Question

Binary is a sequence of 0s and 1s such as 1001101 which can be used to code information. To break a code, you need to find how many 0s and 1s there are in a particular sequence of 7 numbers. A break in the code shows the permutation of the symbols is 35. How many many 0s and how many 1s are there if you know there are more 1s than 0s

Answer 1

Answer:

There are four 1s and three 0s

Explanation:

First, we know that there are 7 numbers in the sequence and there are more 1s than 0s, so we have the following options:

Option 1. Seven 1s and zero 0s

Option 2. Six 1s and one 0s

Option 3. Five 1s and two 0s

Option 4. Four 1s and three 0s

On the other hand, the number of permutations for n elements that are not all different is calculated as:

$\frac{n!}{n_1!*n_2!*...+n_k!}$

Where k is the number of elements that are different and $n_i$ is the number of times that every element appears.

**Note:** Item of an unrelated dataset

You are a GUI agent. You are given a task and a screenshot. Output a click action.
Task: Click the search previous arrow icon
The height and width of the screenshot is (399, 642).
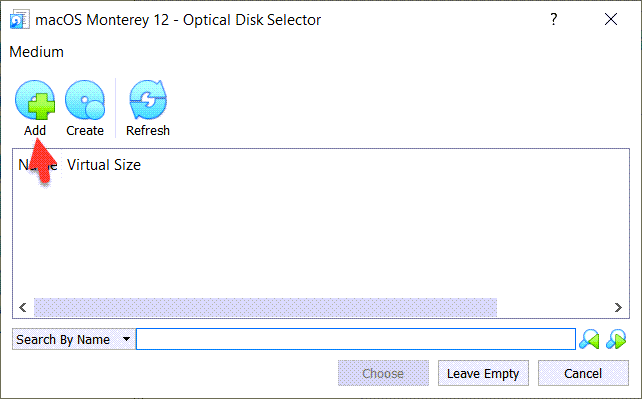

Now, we know that the permutation of the symbols is 35, so we need to calculated the number of permutations for every option.

Then, for option 1, we have 7 elements (7 numbers of the sequence) with 2 different elements (seven 1s and zero 0s). So, the number of permutation of the symbols is:

Option 1. $\frac{7!}{7!*0!}=1$

Because n is equal to 7, k is equal to 2 , $n_1$ is equal to 7 and $n_2$ is equal to 0. At the same way we have:

For option 2. $\frac{7!}{6!*1!}=7$

For option 3. $\frac{7!}{5!*2!}=21$

For option 4. $\frac{7!}{4!*3!}=35$

It means that the option in which the permutation of the symbols is 35 is Option 4, so there are four 1s and three 0s.